LA HORMIGA QUE QUISO VOLAR
Había una vez una hormiga y una mosca. La mosca estaba
volando todo el rato y la hormiga pensaba que le gustaría mucho, pero que
mucho, hacer lo mismo que ella. La hormiga era una real soñadora, era una
hormiga pequeñita y muy, muy negra, completamente negra. Y la mosca siempre
estaba ayudando a los demás, le encantaba que la gente recurriese a ella cuando
tenía algún problema.
Un día como otro cualquiera la mosca y la hormiga se
sentaron en una piedra y la hormiga le contó a la mosca la envidia que le daba
verla volar:
-Oye mosca. -dijo la hormiga mientras que tocaba con
una pata el minúsculo cuerpo de la mosca.
-¿Sí?-preguntó la mosca.
-¿ Tú me enseñarías a volar?
-Bueno... es un poquito difícil, pero ¡no hay nada que
perder! ¿No?-respondió la mosca a la hormiga.

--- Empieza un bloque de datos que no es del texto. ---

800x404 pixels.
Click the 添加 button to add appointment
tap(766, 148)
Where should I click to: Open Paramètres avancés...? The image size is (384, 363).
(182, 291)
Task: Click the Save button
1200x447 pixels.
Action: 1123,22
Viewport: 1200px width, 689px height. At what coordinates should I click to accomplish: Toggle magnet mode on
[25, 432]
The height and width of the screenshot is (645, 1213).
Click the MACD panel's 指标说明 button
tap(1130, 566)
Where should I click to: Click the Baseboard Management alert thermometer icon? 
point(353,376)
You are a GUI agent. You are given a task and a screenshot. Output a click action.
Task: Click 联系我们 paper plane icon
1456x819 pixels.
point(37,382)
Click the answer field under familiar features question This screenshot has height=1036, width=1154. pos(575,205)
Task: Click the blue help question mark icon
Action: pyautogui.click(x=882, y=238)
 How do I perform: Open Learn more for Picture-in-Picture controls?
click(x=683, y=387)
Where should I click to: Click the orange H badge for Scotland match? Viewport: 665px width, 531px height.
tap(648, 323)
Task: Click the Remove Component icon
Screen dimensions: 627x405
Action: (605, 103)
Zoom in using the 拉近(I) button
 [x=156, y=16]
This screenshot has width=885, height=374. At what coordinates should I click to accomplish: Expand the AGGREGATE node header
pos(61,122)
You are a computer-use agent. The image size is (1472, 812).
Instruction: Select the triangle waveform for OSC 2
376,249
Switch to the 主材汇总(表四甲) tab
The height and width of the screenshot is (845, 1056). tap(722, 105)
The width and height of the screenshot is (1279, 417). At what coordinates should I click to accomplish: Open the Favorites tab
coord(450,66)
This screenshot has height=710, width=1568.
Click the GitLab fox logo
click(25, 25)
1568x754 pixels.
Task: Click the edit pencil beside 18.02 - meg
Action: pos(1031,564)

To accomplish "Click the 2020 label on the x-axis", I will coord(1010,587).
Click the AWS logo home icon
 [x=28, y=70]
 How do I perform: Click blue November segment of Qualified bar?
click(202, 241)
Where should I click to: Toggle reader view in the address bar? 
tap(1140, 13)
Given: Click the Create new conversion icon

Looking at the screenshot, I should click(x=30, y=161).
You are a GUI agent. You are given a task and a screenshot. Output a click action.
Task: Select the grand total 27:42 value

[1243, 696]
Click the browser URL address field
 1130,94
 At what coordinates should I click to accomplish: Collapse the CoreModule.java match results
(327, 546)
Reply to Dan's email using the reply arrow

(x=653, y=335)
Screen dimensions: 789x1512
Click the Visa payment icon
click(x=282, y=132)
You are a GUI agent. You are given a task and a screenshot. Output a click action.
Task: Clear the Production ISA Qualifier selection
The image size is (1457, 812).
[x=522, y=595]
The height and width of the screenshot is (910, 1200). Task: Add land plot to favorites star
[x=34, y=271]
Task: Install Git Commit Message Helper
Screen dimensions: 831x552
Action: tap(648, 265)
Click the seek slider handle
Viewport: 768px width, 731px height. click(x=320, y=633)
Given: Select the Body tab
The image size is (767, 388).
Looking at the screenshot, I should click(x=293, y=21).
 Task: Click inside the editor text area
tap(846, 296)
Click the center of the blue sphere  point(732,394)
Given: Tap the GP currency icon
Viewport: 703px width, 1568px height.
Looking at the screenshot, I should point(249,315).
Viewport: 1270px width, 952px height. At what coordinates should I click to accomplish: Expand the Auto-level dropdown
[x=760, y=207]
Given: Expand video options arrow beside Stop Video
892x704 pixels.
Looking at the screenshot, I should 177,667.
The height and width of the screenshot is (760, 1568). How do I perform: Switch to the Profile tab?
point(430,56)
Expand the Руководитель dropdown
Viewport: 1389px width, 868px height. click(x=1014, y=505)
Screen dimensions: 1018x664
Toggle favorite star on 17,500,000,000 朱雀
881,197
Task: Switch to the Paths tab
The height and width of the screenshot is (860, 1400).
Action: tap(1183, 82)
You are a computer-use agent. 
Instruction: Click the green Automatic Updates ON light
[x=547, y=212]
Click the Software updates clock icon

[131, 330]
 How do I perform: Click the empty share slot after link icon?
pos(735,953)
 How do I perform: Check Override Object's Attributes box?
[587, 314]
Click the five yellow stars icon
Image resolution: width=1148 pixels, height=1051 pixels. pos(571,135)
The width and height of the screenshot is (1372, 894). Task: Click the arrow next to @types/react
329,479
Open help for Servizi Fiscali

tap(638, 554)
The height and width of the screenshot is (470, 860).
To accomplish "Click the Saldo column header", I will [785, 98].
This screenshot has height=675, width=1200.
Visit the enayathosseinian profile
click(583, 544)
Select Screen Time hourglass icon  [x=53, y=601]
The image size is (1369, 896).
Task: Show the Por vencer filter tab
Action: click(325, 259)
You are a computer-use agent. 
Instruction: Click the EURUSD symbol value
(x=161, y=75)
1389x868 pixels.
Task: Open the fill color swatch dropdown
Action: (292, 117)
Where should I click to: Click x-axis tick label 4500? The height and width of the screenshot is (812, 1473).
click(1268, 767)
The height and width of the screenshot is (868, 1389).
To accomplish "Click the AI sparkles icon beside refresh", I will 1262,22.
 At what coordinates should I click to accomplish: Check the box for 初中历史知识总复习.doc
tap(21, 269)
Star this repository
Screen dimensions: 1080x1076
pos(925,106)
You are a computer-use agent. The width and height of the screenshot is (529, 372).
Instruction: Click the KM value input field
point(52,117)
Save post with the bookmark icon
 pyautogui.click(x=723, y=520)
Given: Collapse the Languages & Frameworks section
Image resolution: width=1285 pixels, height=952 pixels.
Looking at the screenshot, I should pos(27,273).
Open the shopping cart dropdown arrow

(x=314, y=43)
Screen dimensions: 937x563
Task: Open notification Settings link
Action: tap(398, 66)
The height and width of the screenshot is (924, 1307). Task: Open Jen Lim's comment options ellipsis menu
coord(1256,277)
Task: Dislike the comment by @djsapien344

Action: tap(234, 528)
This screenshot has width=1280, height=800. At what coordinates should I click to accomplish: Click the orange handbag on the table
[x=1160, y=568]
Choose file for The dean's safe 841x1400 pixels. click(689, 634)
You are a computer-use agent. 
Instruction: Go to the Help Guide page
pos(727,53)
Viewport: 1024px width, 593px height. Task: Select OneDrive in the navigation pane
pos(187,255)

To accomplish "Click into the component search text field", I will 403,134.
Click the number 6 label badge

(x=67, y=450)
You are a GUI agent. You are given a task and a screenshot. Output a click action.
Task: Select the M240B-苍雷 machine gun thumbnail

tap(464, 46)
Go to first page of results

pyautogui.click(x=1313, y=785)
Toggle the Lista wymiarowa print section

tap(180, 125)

Y la hormiga, llena de ganas por empezar, miró a la
mosca y le dijo:
-¡Vamos a ello!
La mosca intentó darle algunas ideas que se le iban
ocurriendo, como mover las patas o bien tirarse desde un sitio alto, pero nada
funcionó. En uno de esos intentos la hormiga cayó en picado al suelo y se hizo
un pequeño raspón. De repente, una mariquita apareció entre los matorrales. La
mariquita siempre tenía los pies en la tierra, era muy sensata y dulce, sobre
todo dulce y amable.
-¿Estás bien?-dijo
la mariquita con cara de susto.
-Sí, sí. No ha
sido nada, solo un golpecito. -aclaró la hormiga.
-¿Qué
pretendíais hacer?-les cuestionó la mariquita.
-Volar.
-interrumpió la mosca.
-¿Volar? –rió la
mariquita.
-¿De qué te
ríes?-preguntó la mosca algo ofendida.
-¡Las hormigas
no pueden volar!-les explicó la mariquita.-Anda, vamos a curarte ese raspón, y
recordad: “Agua que no has de beber, déjala correr”.